Elle salue particulièrement « la qualité des investigations réalisées par le défenseur des droits », qui avait notamment « auditionné le Préfet et recueilli les réponses de son directeur de cabinet », auditions qui n’avaient pas été réalisées dans le cadre de l’enquête judiciaire menée par les juges d’instruction.

Un non-lieu pour le gendarme, l’Etat déjà condamné par le tribunal administratif de Toulouse

Rémi Fraisse, jeune botaniste, avait été tué par l’explosion d’une grenade offensive lancée par un gendarme lors d’affrontements avec des militants écologistes, dans la nuit du 25 au 26 octobre 2014.

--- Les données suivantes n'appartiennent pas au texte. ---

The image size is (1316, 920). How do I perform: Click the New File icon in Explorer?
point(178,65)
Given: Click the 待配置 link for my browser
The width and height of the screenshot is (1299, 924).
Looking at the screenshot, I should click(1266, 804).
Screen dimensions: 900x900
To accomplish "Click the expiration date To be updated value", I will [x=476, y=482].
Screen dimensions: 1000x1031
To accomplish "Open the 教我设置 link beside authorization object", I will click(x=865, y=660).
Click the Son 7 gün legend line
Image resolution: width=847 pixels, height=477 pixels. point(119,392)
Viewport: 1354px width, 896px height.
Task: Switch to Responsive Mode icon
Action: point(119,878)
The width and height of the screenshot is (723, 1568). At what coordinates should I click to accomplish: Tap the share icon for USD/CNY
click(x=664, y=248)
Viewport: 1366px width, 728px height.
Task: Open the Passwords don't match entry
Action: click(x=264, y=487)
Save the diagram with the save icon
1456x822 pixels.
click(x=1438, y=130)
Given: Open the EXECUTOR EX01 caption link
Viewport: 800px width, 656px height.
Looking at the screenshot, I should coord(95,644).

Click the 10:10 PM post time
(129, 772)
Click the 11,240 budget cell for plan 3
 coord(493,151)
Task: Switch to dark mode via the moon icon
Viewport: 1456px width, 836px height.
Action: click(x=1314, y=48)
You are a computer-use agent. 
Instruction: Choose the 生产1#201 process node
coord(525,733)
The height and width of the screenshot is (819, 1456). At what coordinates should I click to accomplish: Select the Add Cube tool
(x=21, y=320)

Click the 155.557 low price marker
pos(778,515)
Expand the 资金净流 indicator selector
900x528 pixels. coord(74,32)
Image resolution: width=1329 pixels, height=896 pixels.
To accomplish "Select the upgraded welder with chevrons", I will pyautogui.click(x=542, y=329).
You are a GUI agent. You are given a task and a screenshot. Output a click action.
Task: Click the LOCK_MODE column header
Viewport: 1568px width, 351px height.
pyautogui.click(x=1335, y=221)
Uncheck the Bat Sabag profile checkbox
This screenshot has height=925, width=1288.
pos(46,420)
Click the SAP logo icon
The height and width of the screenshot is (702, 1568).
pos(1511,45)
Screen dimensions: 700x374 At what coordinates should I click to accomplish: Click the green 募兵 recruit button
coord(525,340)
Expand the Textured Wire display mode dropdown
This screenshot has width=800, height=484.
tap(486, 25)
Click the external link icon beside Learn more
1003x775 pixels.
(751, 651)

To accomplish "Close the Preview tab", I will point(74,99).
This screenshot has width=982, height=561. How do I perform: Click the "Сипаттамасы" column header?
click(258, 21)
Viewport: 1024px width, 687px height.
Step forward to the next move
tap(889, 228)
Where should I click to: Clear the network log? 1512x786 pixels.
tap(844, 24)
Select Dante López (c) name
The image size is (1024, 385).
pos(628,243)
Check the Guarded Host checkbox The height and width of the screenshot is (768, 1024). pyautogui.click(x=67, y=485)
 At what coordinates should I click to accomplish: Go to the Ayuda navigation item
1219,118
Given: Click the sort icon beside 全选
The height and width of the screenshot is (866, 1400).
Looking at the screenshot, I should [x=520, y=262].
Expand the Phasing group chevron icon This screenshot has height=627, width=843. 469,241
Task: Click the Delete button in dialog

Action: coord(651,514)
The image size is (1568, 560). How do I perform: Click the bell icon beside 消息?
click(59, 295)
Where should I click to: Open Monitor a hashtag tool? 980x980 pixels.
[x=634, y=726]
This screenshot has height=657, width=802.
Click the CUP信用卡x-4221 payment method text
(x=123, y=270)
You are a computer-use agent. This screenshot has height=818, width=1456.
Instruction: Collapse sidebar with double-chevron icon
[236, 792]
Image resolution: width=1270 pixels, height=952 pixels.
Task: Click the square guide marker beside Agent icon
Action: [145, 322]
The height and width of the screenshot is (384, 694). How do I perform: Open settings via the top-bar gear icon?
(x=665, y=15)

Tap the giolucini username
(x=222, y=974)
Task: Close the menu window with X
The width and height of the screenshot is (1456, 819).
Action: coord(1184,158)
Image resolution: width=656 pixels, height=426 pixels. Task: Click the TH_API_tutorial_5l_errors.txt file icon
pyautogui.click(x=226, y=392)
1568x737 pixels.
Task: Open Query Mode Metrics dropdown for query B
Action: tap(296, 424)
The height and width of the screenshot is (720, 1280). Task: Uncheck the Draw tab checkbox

« Foncièrement pacifiste » selon ses proches, il était éloigné de toute activité militante et assurait bénévolement pour France Nature Environnement le suivi de la renoncule à feuille d’ophioglosse, une espèce végétale protégée.

Après des années de procédures judiciaires, en mars 2021, la Cour de cassation confirmait le non-lieu pour le gendarme à l’origine du tir, estimant que l’usage de la force avait été conforme à la loi.

Un choc pour sa famille qui avait parallèlement saisi le tribunal administratif de Toulouse afin de faire reconnaître la responsabilité de l’Etat dans la mort du jeune homme. Le tribunal de Toulouse avait reconnu « la responsabilité de l’Etat sans faute » et condamné en 2021 ce dernier à verser des indemnisations à la famille du jeune homme. Une condamnation confirmée en appel en 2023.

« Une dénégation criante de la réalité »

Malgré cette condamnation, la famille du jeune homme regrettait que derrière ce jugement « se cache une dénégation criante de la réalité. Dénégation de ce qu’il s’est réellement passé sur le site de Sivens, dénégation de la responsabilité des autorités civiles, du préfet du Tarn, jusqu’au Premier ministre dans cette opération de rétablissement de l’ordre qui n’avait que pour objectif d’imposer la force à n’importe quel prix ».

La famille de Rémi Fraisse avait ainsi décidé, en 2023, de saisir la Cour européenne des droits de l’homme (CEDH) pour comprendre pourquoi la notion d’homicide involontaire a été écartée par la justice française.

Selon un décompte officiel cité par Mediapart, la gendarmerie avait tiré plus de 700 grenades en tous genres, dont 42 offensives, au cours de la nuit d’affrontement.